------ Data to examine ------

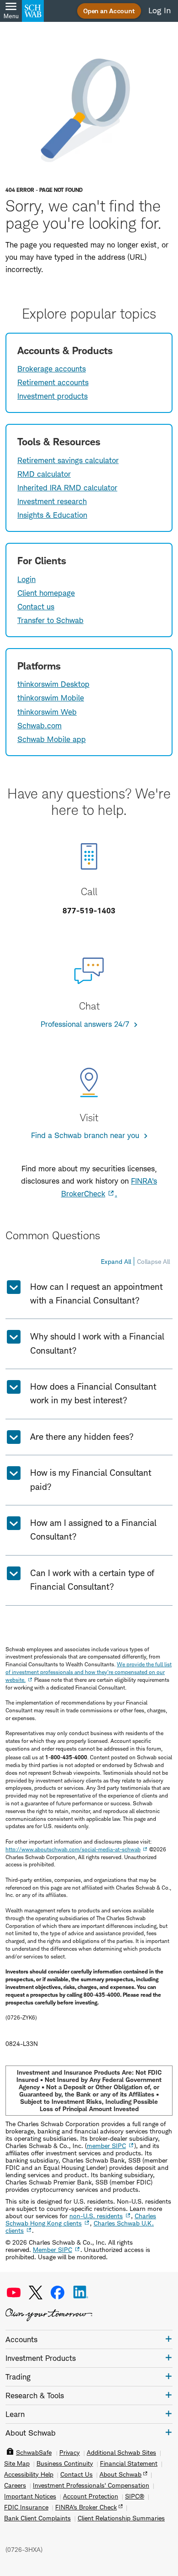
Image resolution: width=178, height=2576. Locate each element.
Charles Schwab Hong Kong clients (80, 2219)
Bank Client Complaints (37, 2518)
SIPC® (134, 2496)
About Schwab (120, 2474)
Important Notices (30, 2496)
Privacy (69, 2452)
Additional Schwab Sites (121, 2452)
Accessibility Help (28, 2474)
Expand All (116, 1261)
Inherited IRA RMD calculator (67, 487)
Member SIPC (52, 2249)
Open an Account (109, 11)
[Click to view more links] (169, 2339)
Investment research (52, 501)
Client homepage (46, 593)
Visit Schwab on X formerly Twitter (35, 2292)
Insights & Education (52, 515)
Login (26, 579)
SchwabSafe (34, 2452)
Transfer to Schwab (50, 620)
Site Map (17, 2463)
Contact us (35, 606)
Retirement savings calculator (68, 460)
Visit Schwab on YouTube (13, 2292)
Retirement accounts (53, 382)
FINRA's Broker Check (86, 2507)
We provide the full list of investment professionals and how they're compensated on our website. (88, 1672)
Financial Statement (128, 2463)
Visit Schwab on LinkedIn (80, 2292)
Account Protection (90, 2496)
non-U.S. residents (96, 2216)
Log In (159, 10)
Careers (15, 2485)
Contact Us (76, 2474)
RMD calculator (44, 474)
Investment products (52, 396)
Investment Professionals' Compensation (91, 2485)
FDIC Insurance (26, 2507)
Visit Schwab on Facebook (57, 2292)
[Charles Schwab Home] (33, 11)
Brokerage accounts (51, 368)
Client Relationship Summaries (121, 2518)
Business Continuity (65, 2463)
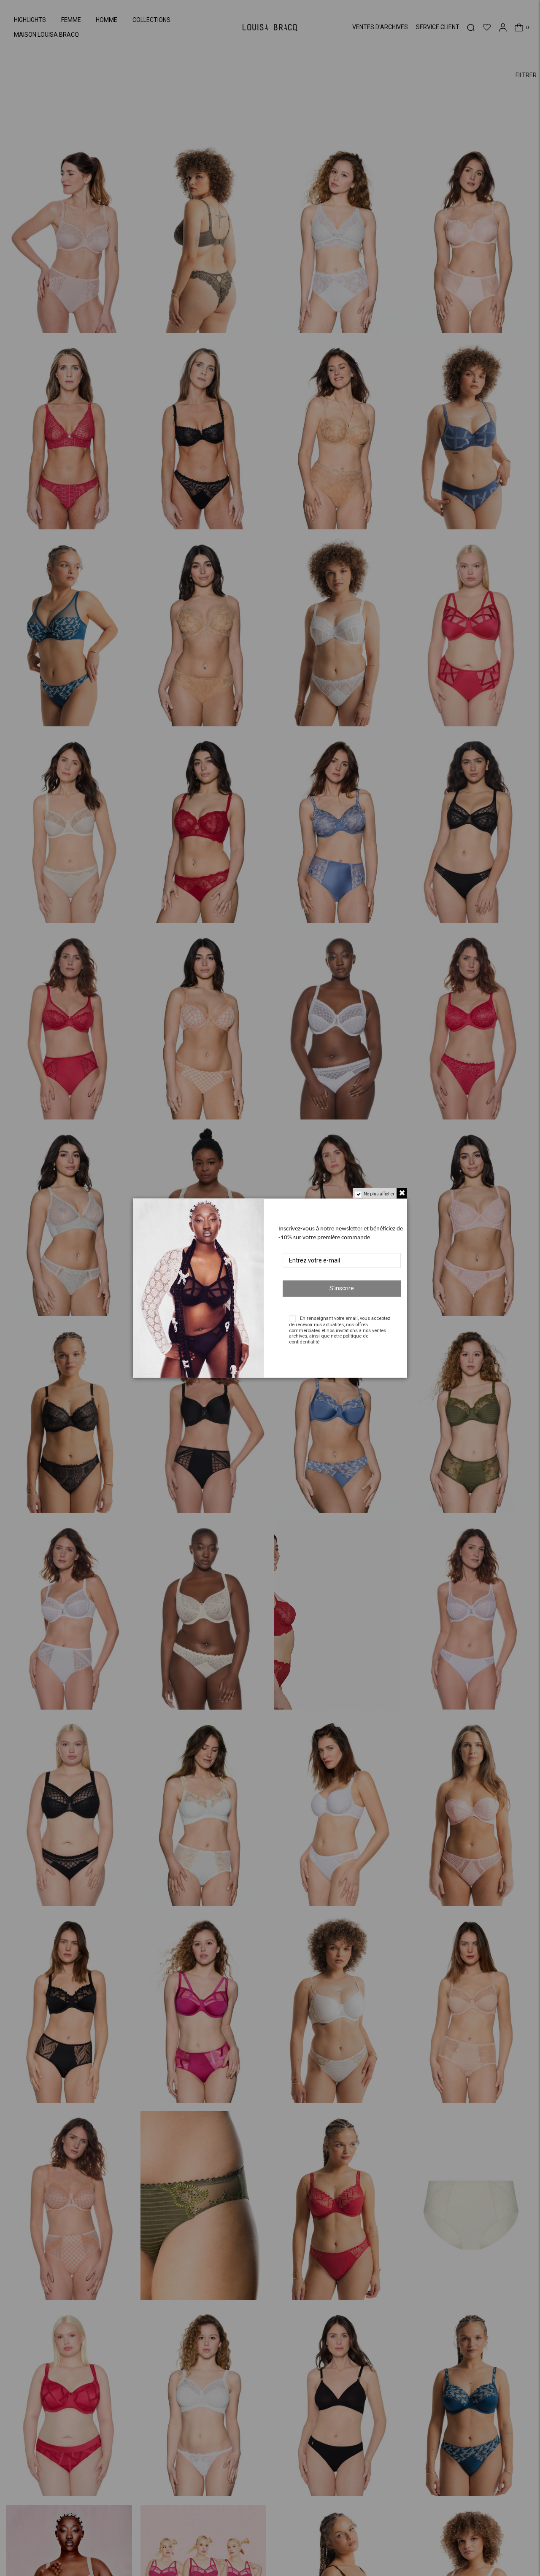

------

Using the data above, extract exactly the lines from the one that holds "Charles Schwab Hong Kong clients (80, 2219)" to the one that holds "Site Map (17, 2463)", both ends included, and no others.

| Task response |
Charles Schwab Hong Kong clients (80, 2219)
Bank Client Complaints (37, 2518)
SIPC® (134, 2496)
About Schwab (120, 2474)
Important Notices (30, 2496)
Privacy (69, 2452)
Additional Schwab Sites (121, 2452)
Accessibility Help (28, 2474)
Expand All (116, 1261)
Inherited IRA RMD calculator (67, 487)
Member SIPC (52, 2249)
Open an Account (109, 11)
[Click to view more links] (169, 2339)
Investment research (52, 501)
Client homepage (46, 593)
Visit Schwab on X formerly Twitter (35, 2292)
Insights & Education (52, 515)
Login (26, 579)
SchwabSafe (34, 2452)
Transfer to Schwab (50, 620)
Site Map (17, 2463)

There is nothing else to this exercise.